* **REQUIREMENT**:
From the line containing "Task: Open translation" through the last line of the records below, output every line exactly, both ends included, except the pictures.

Saved data entries:
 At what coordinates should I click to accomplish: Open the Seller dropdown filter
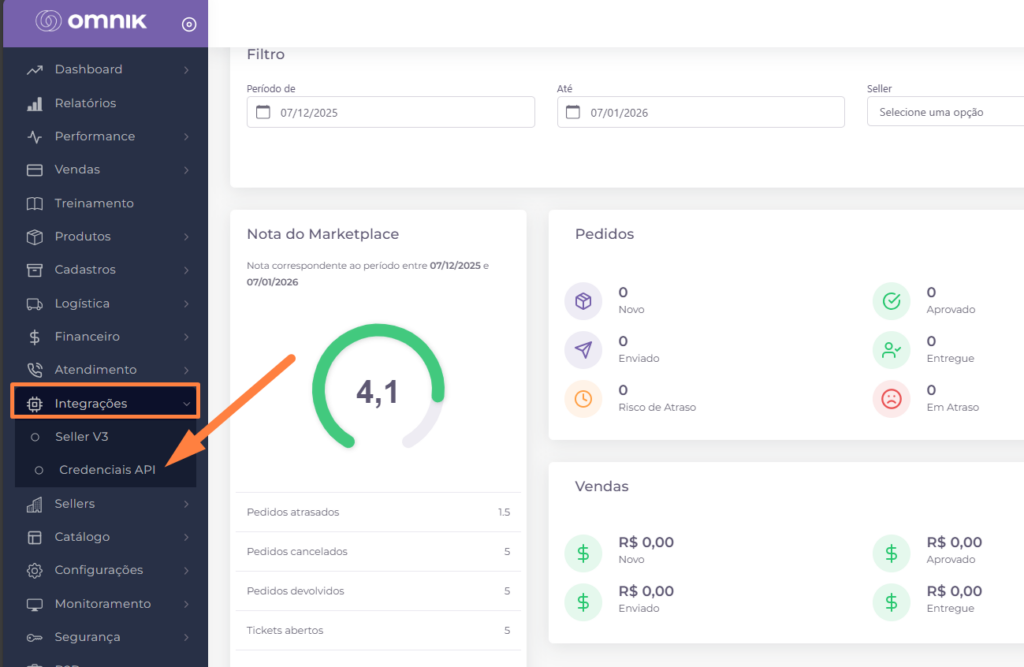(944, 112)
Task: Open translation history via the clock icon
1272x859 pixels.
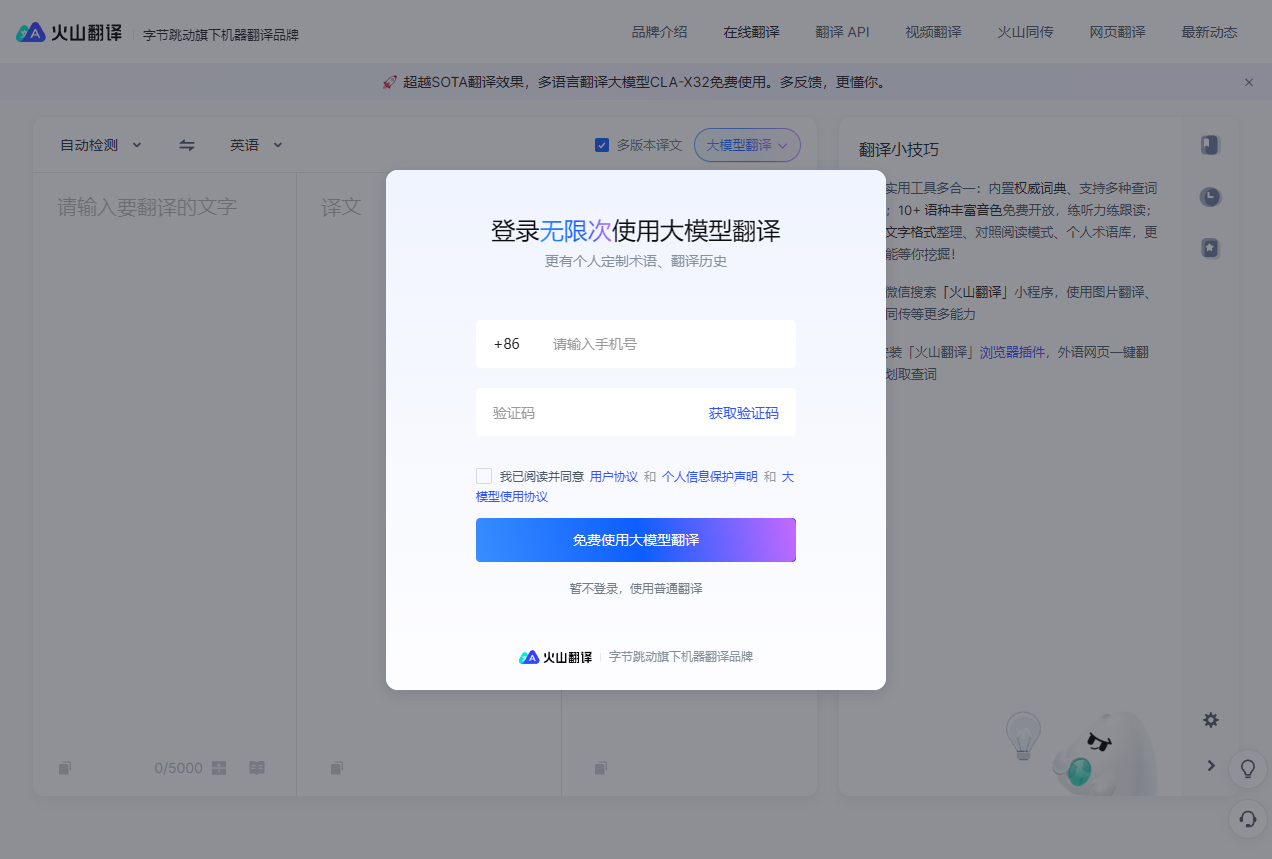Action: point(1210,197)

* **RESPONSE TO THE EXERCISE**:
Task: Open translation history via the clock icon
1272x859 pixels.
Action: point(1210,197)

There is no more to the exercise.